*** Block opens ***

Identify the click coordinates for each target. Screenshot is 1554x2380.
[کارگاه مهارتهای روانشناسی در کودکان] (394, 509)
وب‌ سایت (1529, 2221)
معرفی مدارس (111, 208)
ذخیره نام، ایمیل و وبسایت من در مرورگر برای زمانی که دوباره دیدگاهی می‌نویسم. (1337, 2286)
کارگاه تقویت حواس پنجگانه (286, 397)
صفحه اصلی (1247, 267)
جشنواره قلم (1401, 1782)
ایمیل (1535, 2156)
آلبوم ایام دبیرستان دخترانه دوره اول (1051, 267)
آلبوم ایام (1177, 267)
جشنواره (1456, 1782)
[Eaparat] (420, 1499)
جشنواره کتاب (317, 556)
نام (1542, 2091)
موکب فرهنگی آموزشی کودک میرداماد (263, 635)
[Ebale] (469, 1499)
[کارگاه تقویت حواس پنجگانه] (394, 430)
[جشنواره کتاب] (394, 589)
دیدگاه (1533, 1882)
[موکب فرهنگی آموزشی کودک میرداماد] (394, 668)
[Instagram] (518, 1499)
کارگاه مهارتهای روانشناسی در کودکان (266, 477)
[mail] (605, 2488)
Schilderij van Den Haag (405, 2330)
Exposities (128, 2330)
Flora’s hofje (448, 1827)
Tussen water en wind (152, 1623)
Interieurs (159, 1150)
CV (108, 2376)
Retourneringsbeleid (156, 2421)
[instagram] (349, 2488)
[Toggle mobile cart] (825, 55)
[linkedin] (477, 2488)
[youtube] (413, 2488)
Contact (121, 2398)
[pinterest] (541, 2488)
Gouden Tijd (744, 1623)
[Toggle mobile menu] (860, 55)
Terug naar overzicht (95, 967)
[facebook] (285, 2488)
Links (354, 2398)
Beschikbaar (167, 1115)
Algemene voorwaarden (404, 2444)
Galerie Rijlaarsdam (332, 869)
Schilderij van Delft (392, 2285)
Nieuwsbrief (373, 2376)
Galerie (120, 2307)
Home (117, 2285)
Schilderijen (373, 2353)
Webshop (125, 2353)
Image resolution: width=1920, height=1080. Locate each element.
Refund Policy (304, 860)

*** Block closes ***

- [YOUR GOAL]: The answer should be the exact lines running from the line containing "[linkedin] (477, 2488)" to the last line of the entries, with nothing else.

- [ANSWER TO THIS EXERCISE]:
[linkedin] (477, 2488)
[youtube] (413, 2488)
Contact (121, 2398)
[pinterest] (541, 2488)
Gouden Tijd (744, 1623)
[Toggle mobile menu] (860, 55)
Terug naar overzicht (95, 967)
[facebook] (285, 2488)
Links (354, 2398)
Beschikbaar (167, 1115)
Algemene voorwaarden (404, 2444)
Galerie Rijlaarsdam (332, 869)
Schilderij van Delft (392, 2285)
Nieuwsbrief (373, 2376)
Galerie (120, 2307)
Home (117, 2285)
Schilderijen (373, 2353)
Webshop (125, 2353)
Image resolution: width=1920, height=1080. Locate each element.
Refund Policy (304, 860)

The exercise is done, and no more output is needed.